3. This one to the manufacturers again. Prices ! ?? Seems like your are looking for the few big sales rather than dropping your prices some and moving inventory. Reminds me of the meterbox study from college business classes. There was a study of cabbies done. One group was looking for the big fare,ie the long trip to the airport; the other was willing to take any passanger. In the end, the cabbies willing to pick up any fare were financially more successful then the cabbies looking for the fewer but larger fare. Can anyone explain or justify a 2-3 foot piece of track being $34-$38 ? How much actual brass is there? 2 lbs? If yellow brass prices are about $1.70 a lb on average( have been for last few years) theres what $3.40 of brass , maybe. Plastic for the ties are cheap. Would I be wrong to say raw materials are lets say $6.00. Lets double that with manufacturing costs- $12.00. Selling it for about 3 times that price. I know theres the other stuff like administration, structures, shipping , etc ; but I think you all see where Im going. Now ,, I dont know the actual costs, Im guestimating, maybe someone out there has actual numbers, but you get the drift. Than theres the whole thing with molds and dies and China. I dont even want to get into that. But I have heard and read several say , " They havent learned their lesson yet" Moving on. 
So OK, i guess Im ranting, or bitchin, however you see it. And yes, Im new to the hobby. Been in and interested for 2 years now having crossed over to the dark side from HO(relax, only kidding). Just think we can do something about this now before its definitely to late. Kinda like global warming. 
Cat, kudos to you for mythbusting and running your large scale in an apartment and for getting into it at a young age. Its not just for old men.
Props to MGRS for continuing to grow the size of their membership. 
Finally thank you to mylargescale for providing this forum that we can share knowledge, experiences, and discussions such as this one.


----------



## East Broad Top (Dec 29, 2007)

Dunbar said:


> ...Dont have room due to a diminishing page count! Maybe its me but that seems like an oxymoron to me. If you are getting less and less pages, why wouldnt you find something to be able to add pages.

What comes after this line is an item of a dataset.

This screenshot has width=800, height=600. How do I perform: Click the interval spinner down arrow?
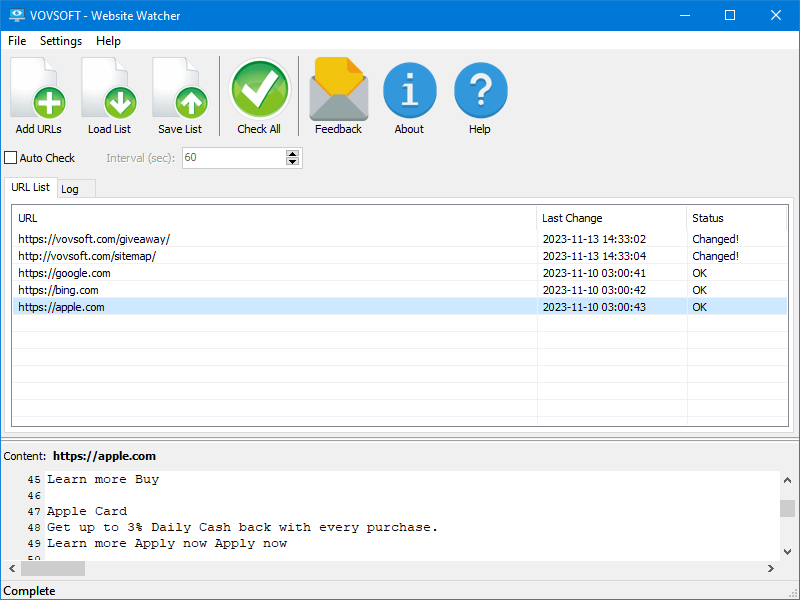[x=291, y=162]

(Disclaimer - I do not speak for Kalmbach or _Garden Railways_. What I'm posting is based on 20+ years in various venues of journalism, both print and broadcast.)

Unfortunately, page count doesn't work that way. Pages cost money to print and mail. The more pages, the higher the costs. When ad revenue is down (and for all practical purposes, magazines and newspapers live and die off of ad revenue), there's not as much money to print as many pages, so story count goes down as well. Magazines and newspapers across the spectrum have been fighting this battle. If we want to see more "meat" in our magazines, we have to encourage more manufacturers and retailers to buy more advertising, so there's money to pay for more content. 

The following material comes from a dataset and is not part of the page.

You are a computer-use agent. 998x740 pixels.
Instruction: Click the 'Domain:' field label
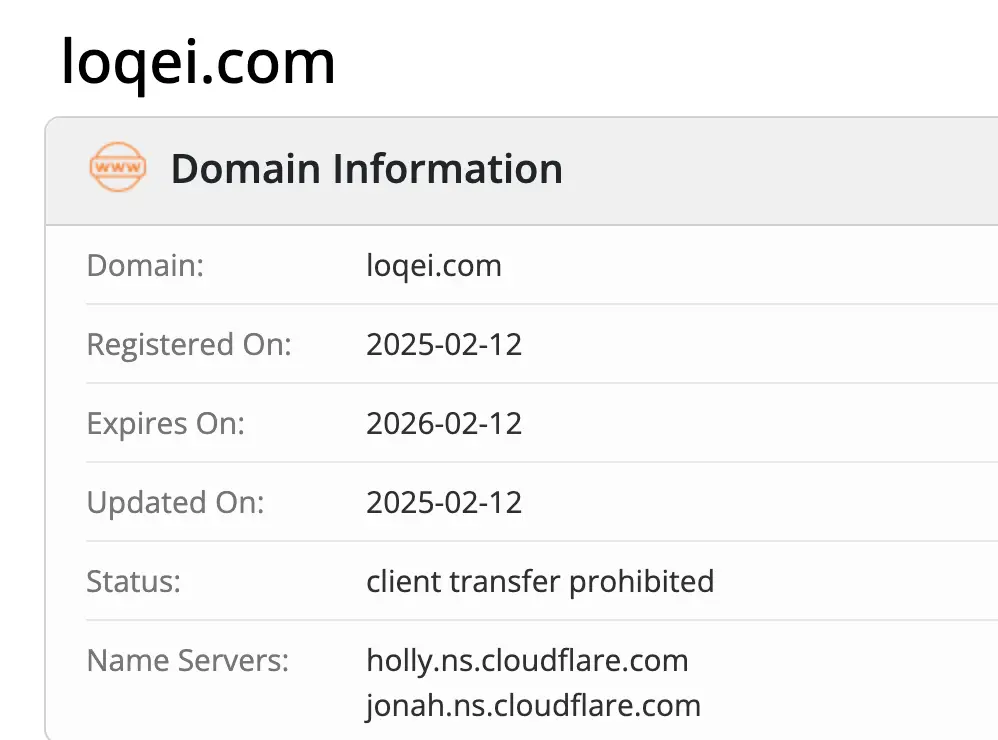pos(145,266)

Alas, we've been in a considerable slump for the past 5 years in terms of manufacturers and new products. With few new products, there's little incentive for manufacturers to advertise, and retailers don't have exciting new products from the manufacturers to list in their sales ads. Also, consumers aren't spending money with the manufacturers, so they have less cash to advertise with in the first place. 

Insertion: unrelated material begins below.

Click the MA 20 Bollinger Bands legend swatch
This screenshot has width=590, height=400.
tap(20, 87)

Don't know what the answer is at this point. (If I did, I'd be a very highly-compensated media consultant.) How do consumers encourage manufacturers to spend money to develop new products and advertise them when their only feedback on the state of the hobby is declining sales and businesses going away? 

Short term, I think the catalyst for energizing things has to come from the cottage industries--folks working out of their garages or workshops with niche products--perhaps repair/replacement parts for 2nd-hand locos, or track components, electronics, buildings, etc. If we make it easier for folks to do stuff with the trains that are already on the market, we may just spur on more interest with regard to manufacturers making more, newer, trains for the market. 

Later,

K


----------



## Garratt (Sep 15, 2012)

Perhaps the magazine is almost a Dodo now, considering what the Internet has to offer. Some people do like hard copy read. I used to be one of them but they tend to stack up in the corner only half read anyway.

Andrew


----------



## JackM (Jul 29, 2008)

> Short term, I think the catalyst for energizing things has to come from the cottage industries--folks working out of their garages or workshops with niche products


 I have to agree with Kevin on this one. Take me, for example (and I have two exes who are thinking of Henny Youngman "Take my wife.....please"). I started from scratch in 2009. It took me only a few years to have a railroad running around my house: 500 feet of track, four locos, two powered RDCs, about 20 pieces of rolling stock, full NCE setup, etc. I also have about thirty feet of spare track (always in the way in the garage) for when I decide to add a siding or two, a mile-long list of things I want to do around the railroad, PLUS weeds around the "garden" that need pulling and flowers that need thinning (which I don't want to even want to think about), another recently-acquired older car with tons of things that need attention, AND people seem to think that retirement means spending your time in a hammock, reading. I wish!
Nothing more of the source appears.